My Temporary Loss of Sanity
They, whoever ‘they’ are, say that to get your brain out of non-writing prison, you have to write. That can be very hard to do, especially when you need ideas to write. -In order to write, I need to write.- Ok then, here I go.
I recently exchanged my sanity for a trip through motherhood. –long exasperated pause- It was challenging. I do not have children. I am, however, a nanny. I am not a nanny because I am trying to fill a void in my life. I have never wanted kids. It has been that way for as long as I can remember. I have never longed for anything to take care of. While I write these words, my logical part of my brain, tells me I’m a liar. I have a dog. Anybody with a dog knows how demanding and childlike he or she can be. I also have a husband. No need to elaborate there. So perhaps taking care of children is a way to fulfill my motherly instincts. However, it still does not make me want to have children.

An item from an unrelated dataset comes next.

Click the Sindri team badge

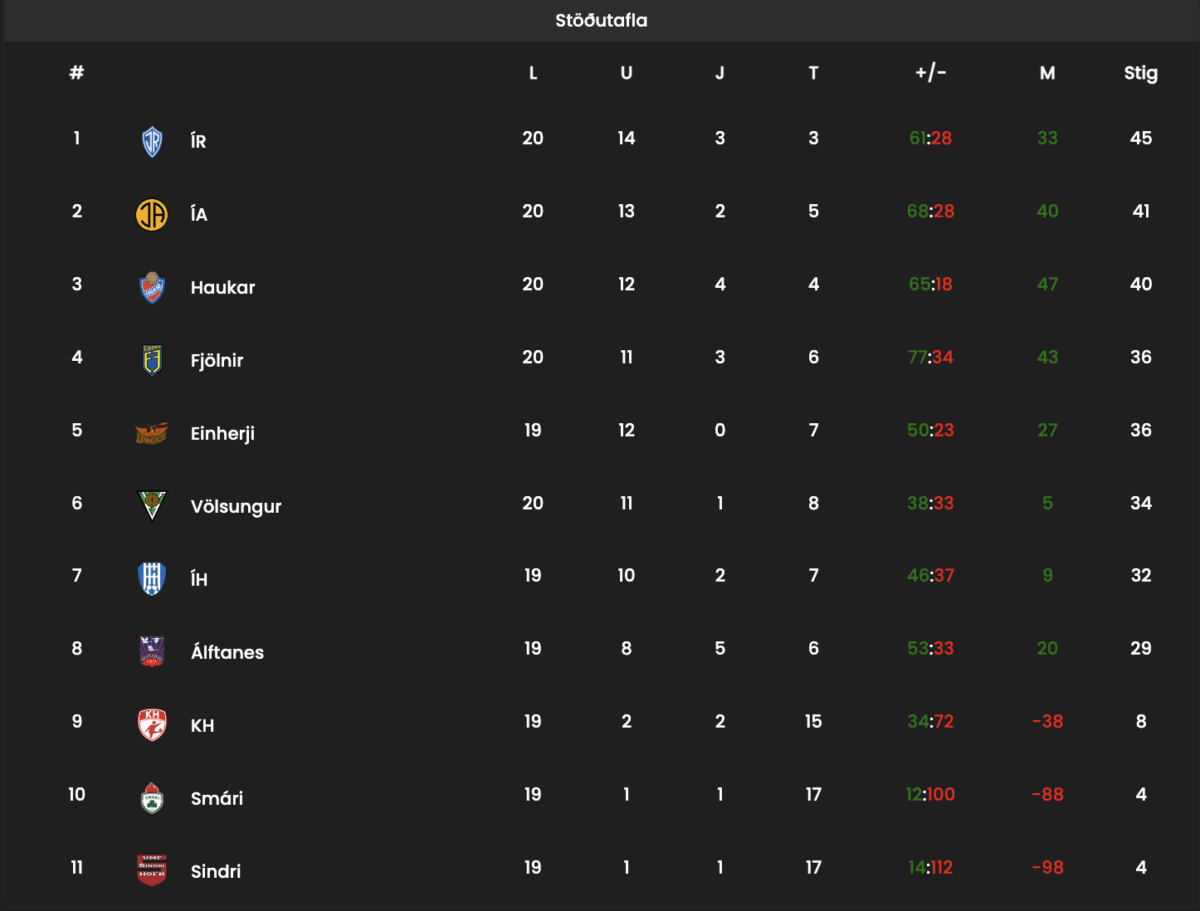point(152,871)

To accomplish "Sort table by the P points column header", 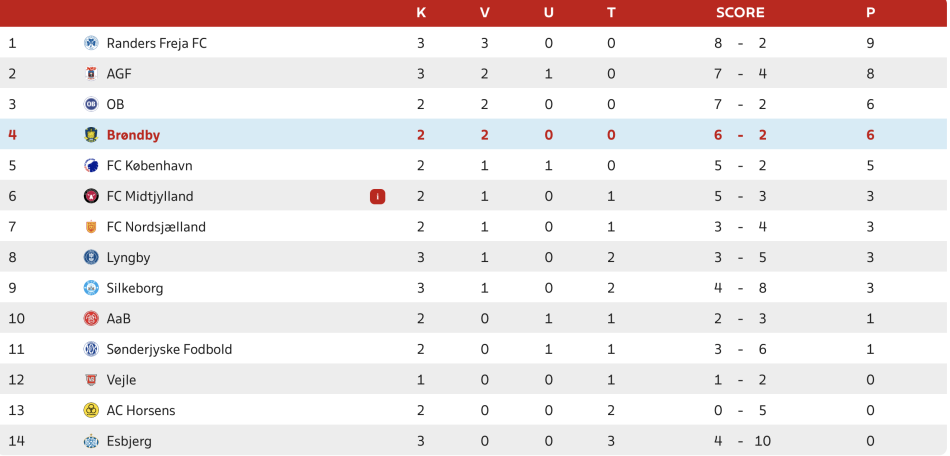I will click(871, 13).
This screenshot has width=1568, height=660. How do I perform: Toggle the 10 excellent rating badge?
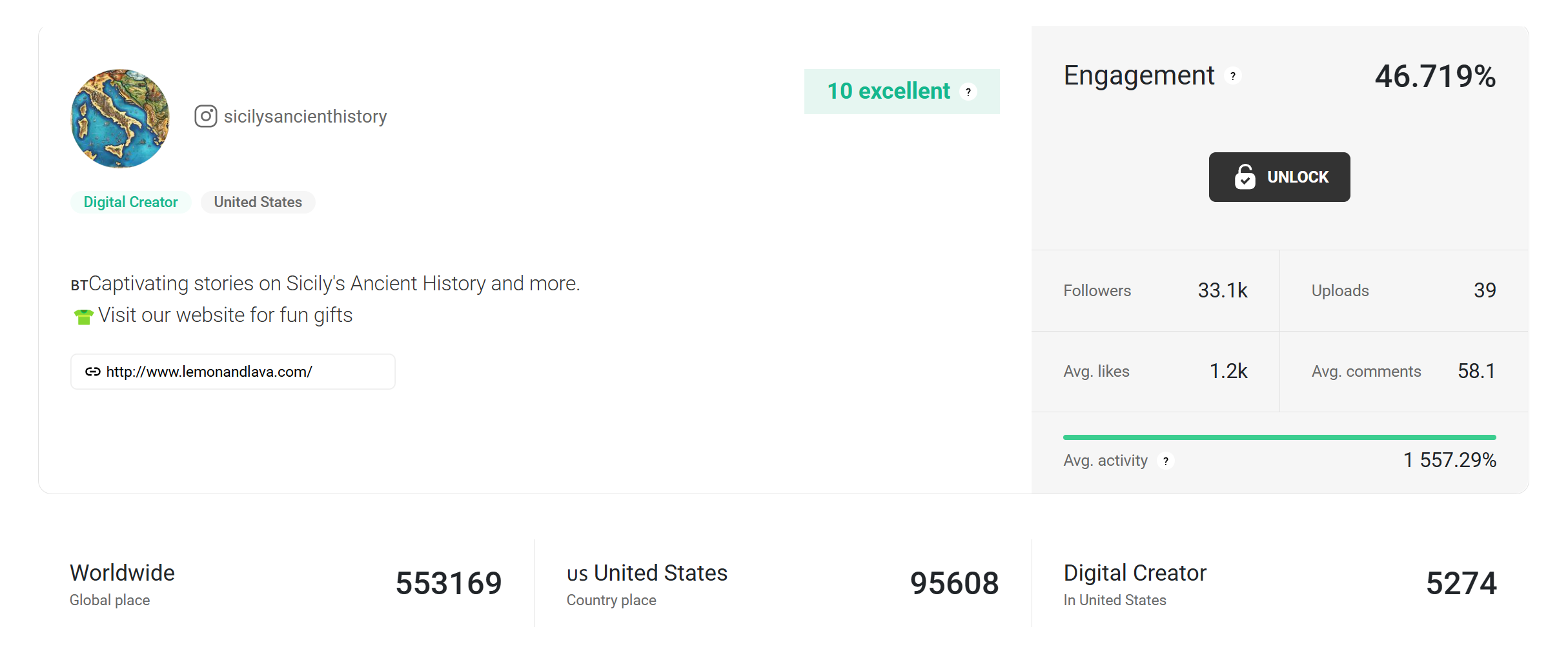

Let me get back on the real subject at hand, as I avoid my own issues. As I mentioned before, I am a nanny. This job came by chance. I was, still am, an organizer. I work for the best family I’ve ever met, (besides mine). 😉 They are kind, generous, and supportive. Their kids are also great. I love them. It’s a love-hate relationship, but I love them more. I have been with the family for nearly two years. Recently, (last week), the parents went on a 10 day vacation. I watched the kids for the duration. The first few days were easy. When the middle of the week hit, I started to lose it. My short fuse became shorter. My nerves became fried. My temper took over. It took all my energy, which was already drained from my lack of sleep, to not lose my sanity and become the nanny you hear about on the news. By the last night, I was crying and my senses were gone. Everything bothered me. I couldn’t even stay awake or keep my cool long enough to hear a child read.
I was a sad case.
I felt like I was in prison. Every day was the same. My only solace was a few hours, usually less, where I was alone; a small lunch break or a trip to the gym. If it was nice, a long run. I know that being in this situation proved a huge challenge that I could not conquer.
From this situation, I take away many things. They are not in any particular order.

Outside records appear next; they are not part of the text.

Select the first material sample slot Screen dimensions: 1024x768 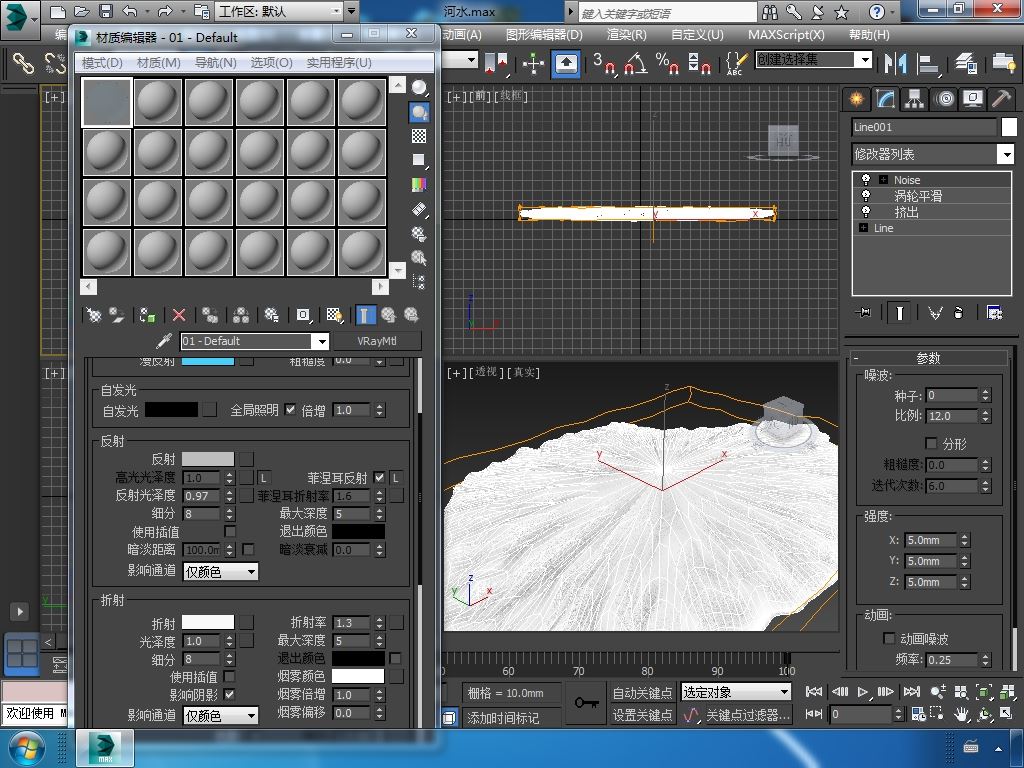pos(107,102)
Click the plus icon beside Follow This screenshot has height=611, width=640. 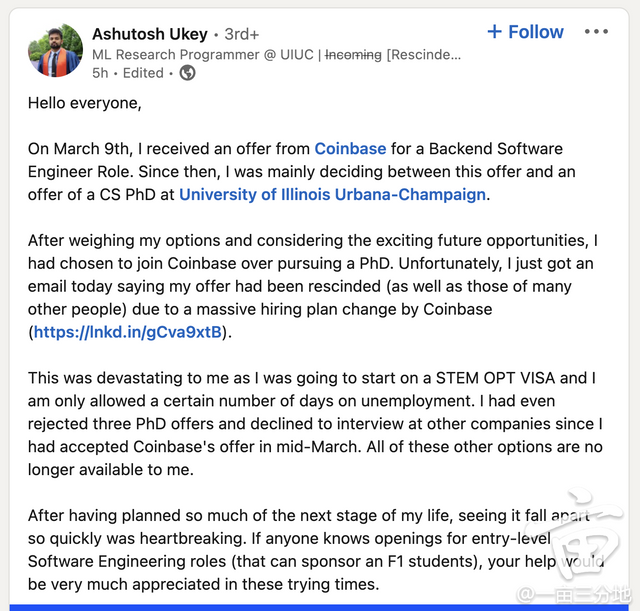point(494,32)
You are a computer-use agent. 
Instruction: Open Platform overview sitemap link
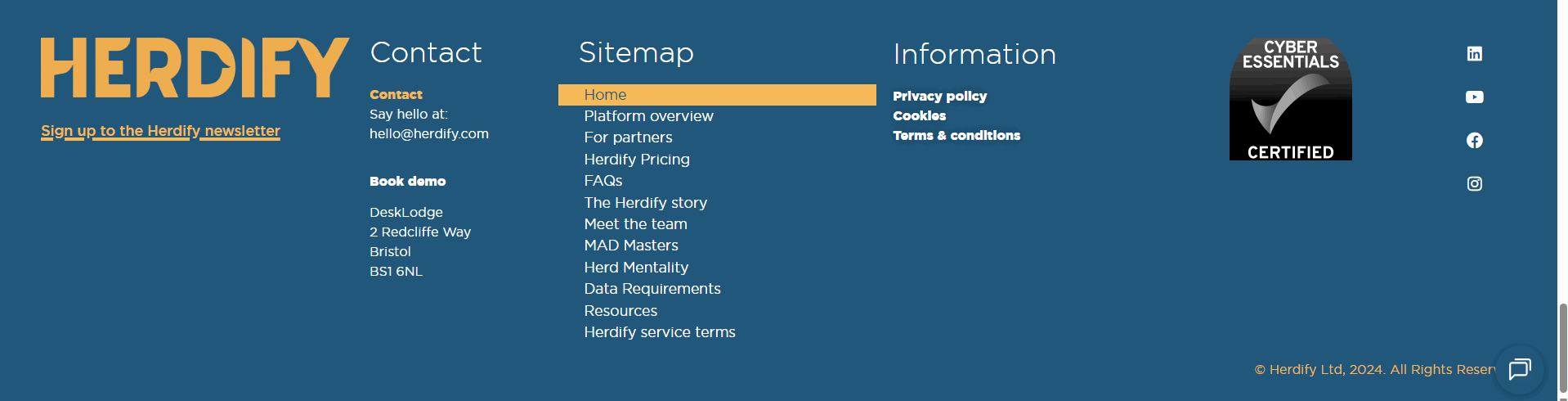click(648, 116)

- I may need anger management classes.
- I would like to believe I am mother material, but my logical side reminds me that I am not.
- Kids cannot be controlled. (I have control issues) -sure you can tell kids what to do, but in the end micromanaging is not the answer.
- Break times are to be cherished for as long as possible.
- Coffee, energy bars, energy pills, and anything that keeps you from beating the kids, is key.
- Never leave the house without diapers, baby wipes, and special toys.
- When in doubt, turn on the TV.
Many of these things I already knew, but never took to heart. I know I stated this before, but I do love those kids. I always apologized when I found myself losing it for no apparent reason, other than my own messed up issues.
Will I embark on this journey again? Maybe, if I can have more breaks.
Will I have children? No. Isn’t 7 billion people enough?